Molto interessante, a mio parere, è stato il primo giro di interventi in cui ciascuno ha offerto a tutti gli altri la propria riflessione sulla corresponsabilità. Ascoltare i diversi punti di vista a partire dalla propria esperienza di vita ha arricchito tutti gli altri e ha messo in evidenza l’importanza e la bellezza dell’essere una comunità di persone che cercano di camminare insieme.


L’ultimo sinodo dei vescovi aveva come argomento centrale proprio la sinodalità che altro non è che il camminare insieme. E lo stesso tema è stato ripreso e proposto dall’arcivescovo Mario Delpini nella lettera pastorale di quest’anno “Tra voi, però, non sia così”.


Più di un consigliere ha sottolineato la necessità di dare concretezza a questo camminare insieme e anche ai lavori del consiglio stesso. 


Il rischio è di rimanere sempre in un ambito teorico senza dare vita ad azioni, indicazioni precise e realizzabili. Il progetto pastorale è uno strumento che ben si presta a dare concretezza alle proposte, ma ha bisogno anche di tempo, per uno sguardo approfondito sulla situazione attuale e una capacità di saper guardare al domani. Tra le modalità più adatte per un discernimento condiviso è emerso che il piccolo gruppo risulta più adatto per discutere e che i tempi di confronto più distesi permettono di sviscerare meglio le questioni.

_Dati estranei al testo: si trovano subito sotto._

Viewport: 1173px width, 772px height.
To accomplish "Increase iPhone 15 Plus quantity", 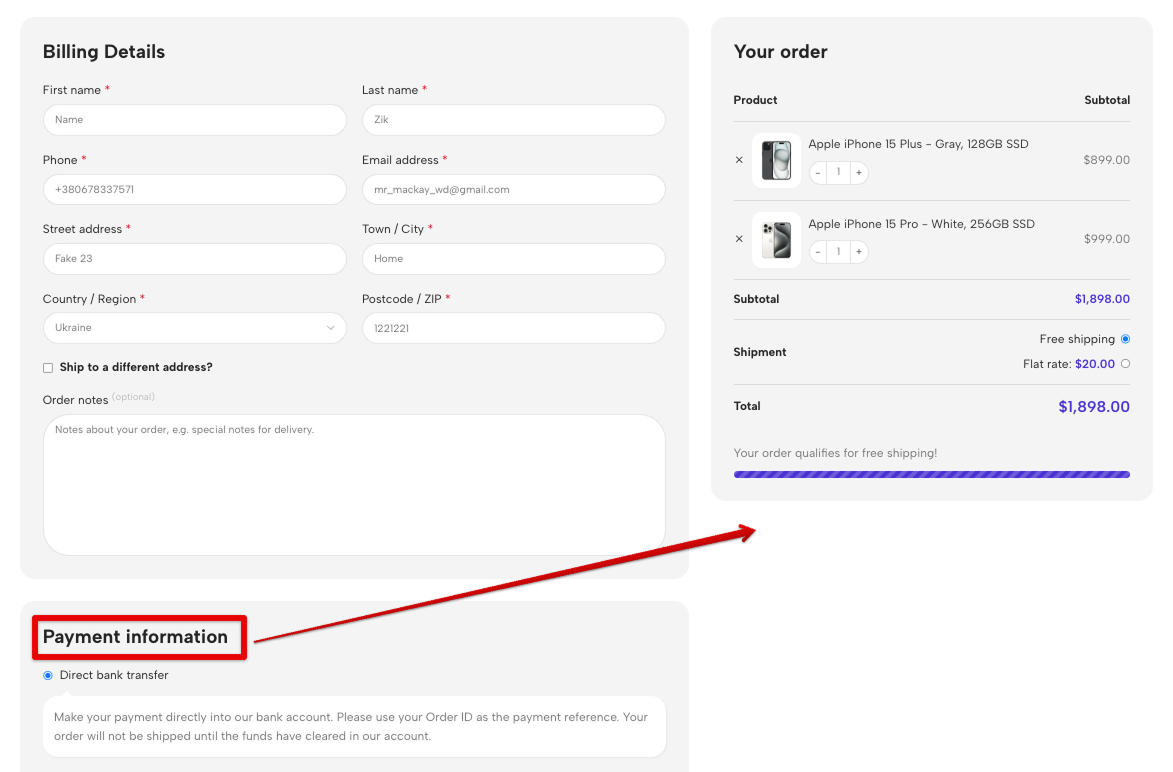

Un altro aspetto significativo, più volte evocato, è stato la necessità di rendere conto a tutta la comunità pastorale di quanto si discute e si tratta all’interno del consiglio e, al contrario, prevedere anche una comunicazione dalla comunità al consiglio.  


In questo modo, il consiglio si configura come una sorta di ‘ponte di comunicazione’ tra parrocchie, diaconia, gruppi e commissioni e... l’intera città. Però, anche questa sintesi qui ora presentata non rende tutta la ricchezza degli interventi emersi durante il consiglio. Il comunicare, e saperlo fare bene, si ripresenta sempre come un tema tanto importante quanto difficile da attuare! Certo è che un tratto di cammino insieme è stato fatto, seppur in mezzo a tante difficoltà, e ciò rappresenta comunque un grande valore, sia per il consiglio che per tutta la comunità che comprende sia le comunità parrocchiali che le tante realtà ecclesiali in essa presenti. La comunità di Seregno è veramente molto ricca di realtà, eventi, iniziative, attività, e di tante persone di buona volontà, generose e disponibili.


Il consiglio dovrà ora individuare i passi da compiere, ossia su quali aspetti della vita comunitaria sarà necessario prendere delle decisioni insieme.


Con la consapevolezza che i tempi stanno cambiando, e anche con una certa rapidità, come comunità ecclesiale, e in particolare come consiglio pastorale, siamo chiamati a “trasformare lo sguardo” e con lo spirito profetico, che con il battesimo ciascuno di noi ha ricevuto, fare “esercizi di futuro”.